AIM OF THE TASK:
In this material, which lines include the string "agent"? Show them.

INFORMATION GIVEN:
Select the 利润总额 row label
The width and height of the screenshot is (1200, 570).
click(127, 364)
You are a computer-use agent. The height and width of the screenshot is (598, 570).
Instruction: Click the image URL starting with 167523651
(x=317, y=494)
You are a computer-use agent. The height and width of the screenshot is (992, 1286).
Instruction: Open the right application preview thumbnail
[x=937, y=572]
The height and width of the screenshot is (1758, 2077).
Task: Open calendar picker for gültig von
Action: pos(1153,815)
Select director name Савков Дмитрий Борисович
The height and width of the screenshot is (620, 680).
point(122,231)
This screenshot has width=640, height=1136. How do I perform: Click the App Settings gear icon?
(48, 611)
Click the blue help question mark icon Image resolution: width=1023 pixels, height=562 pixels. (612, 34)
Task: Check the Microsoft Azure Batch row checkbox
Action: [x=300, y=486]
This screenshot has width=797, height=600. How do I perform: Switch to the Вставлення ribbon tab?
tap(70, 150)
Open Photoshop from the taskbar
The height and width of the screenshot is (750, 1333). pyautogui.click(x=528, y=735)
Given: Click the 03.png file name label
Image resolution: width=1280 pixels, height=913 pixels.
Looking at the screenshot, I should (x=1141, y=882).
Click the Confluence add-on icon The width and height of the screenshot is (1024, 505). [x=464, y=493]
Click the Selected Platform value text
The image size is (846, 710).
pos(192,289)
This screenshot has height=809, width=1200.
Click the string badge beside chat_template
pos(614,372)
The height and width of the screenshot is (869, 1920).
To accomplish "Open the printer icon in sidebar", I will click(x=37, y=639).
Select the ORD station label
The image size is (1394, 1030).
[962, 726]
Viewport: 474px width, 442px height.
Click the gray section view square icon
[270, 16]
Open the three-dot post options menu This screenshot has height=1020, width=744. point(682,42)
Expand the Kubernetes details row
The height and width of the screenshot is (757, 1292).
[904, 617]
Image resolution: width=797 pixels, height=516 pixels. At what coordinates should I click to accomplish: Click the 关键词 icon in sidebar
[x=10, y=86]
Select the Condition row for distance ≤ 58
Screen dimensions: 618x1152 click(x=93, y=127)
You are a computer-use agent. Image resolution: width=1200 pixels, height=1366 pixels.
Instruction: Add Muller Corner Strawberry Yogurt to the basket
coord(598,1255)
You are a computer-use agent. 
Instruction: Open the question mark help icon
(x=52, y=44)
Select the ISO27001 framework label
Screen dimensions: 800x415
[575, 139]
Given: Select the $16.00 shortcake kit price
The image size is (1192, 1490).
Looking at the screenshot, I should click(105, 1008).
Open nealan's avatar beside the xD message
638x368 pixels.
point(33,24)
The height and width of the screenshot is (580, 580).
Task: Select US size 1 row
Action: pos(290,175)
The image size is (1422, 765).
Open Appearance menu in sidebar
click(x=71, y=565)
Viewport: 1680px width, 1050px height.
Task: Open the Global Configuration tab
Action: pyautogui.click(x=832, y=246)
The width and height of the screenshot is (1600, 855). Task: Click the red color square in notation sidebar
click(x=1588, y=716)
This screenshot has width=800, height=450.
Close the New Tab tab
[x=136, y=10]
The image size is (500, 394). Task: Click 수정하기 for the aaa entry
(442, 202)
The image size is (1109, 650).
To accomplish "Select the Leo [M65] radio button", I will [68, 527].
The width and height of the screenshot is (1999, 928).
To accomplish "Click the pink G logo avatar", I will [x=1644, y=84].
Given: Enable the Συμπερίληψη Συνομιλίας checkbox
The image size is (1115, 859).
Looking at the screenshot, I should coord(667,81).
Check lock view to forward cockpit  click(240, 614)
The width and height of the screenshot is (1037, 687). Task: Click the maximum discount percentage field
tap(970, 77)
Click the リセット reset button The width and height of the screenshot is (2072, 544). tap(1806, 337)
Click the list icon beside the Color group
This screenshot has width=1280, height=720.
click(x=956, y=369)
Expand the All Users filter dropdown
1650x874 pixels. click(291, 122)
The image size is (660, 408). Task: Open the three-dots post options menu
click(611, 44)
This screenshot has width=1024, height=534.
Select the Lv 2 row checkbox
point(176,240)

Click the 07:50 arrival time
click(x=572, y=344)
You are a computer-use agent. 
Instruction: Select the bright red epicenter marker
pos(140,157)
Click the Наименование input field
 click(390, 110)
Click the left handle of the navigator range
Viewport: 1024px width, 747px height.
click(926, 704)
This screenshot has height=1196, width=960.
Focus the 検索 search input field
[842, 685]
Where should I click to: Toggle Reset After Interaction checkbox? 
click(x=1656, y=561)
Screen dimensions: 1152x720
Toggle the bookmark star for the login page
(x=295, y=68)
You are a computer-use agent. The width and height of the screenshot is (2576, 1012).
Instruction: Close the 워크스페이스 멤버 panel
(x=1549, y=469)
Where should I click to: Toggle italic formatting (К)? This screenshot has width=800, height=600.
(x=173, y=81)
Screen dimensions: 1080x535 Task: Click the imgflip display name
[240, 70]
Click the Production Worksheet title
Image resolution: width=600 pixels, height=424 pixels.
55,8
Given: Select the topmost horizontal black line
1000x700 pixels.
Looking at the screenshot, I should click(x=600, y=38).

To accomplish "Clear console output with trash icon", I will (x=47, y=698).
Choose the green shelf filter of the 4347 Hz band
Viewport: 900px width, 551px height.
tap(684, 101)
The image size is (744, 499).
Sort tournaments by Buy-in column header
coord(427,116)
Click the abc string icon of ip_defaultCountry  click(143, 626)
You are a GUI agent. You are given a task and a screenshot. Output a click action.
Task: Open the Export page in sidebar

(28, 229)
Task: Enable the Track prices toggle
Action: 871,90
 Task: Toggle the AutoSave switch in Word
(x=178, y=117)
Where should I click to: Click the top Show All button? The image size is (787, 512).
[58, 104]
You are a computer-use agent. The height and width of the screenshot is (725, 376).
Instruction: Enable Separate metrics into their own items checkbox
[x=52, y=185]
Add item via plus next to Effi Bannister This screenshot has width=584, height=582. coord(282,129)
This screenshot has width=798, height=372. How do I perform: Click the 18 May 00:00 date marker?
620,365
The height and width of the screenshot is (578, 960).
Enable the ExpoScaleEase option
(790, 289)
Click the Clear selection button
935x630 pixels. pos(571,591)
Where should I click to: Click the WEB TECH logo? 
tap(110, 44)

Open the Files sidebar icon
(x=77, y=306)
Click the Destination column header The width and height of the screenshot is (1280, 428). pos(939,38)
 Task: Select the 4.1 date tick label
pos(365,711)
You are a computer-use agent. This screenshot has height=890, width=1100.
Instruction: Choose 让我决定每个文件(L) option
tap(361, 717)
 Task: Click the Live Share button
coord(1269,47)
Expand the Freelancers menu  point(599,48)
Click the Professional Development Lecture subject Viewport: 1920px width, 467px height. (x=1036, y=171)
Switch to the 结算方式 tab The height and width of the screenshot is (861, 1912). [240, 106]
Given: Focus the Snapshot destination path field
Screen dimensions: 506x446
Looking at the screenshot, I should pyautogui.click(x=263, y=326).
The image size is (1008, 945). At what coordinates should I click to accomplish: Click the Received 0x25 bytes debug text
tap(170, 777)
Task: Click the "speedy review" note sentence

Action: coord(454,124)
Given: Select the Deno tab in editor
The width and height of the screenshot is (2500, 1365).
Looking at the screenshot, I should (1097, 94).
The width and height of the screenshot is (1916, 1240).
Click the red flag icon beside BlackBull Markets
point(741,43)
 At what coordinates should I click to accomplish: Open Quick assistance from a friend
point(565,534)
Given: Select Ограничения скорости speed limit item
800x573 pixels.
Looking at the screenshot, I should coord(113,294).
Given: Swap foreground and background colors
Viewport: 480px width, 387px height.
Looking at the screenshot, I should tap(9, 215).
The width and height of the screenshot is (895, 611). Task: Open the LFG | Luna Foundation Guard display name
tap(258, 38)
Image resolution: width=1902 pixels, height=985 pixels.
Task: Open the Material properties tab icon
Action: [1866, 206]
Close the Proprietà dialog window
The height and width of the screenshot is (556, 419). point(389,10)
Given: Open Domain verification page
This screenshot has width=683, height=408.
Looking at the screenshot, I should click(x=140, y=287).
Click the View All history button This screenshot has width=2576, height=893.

REPLY TO THE EXERCISE:
You are a computer-use agent. The height and width of the screenshot is (598, 570).
You are a computer-use agent. The height and width of the screenshot is (992, 1286).
You are a computer-use agent. Image resolution: width=1200 pixels, height=1366 pixels.
You are a computer-use agent. 
You are a computer-use agent. 
You are a computer-use agent. The width and height of the screenshot is (2576, 1012).
You are a GUI agent. You are given a task and a screenshot. Output a click action.
You are a computer-use agent. The height and width of the screenshot is (725, 376).
You are a computer-use agent. This screenshot has height=890, width=1100.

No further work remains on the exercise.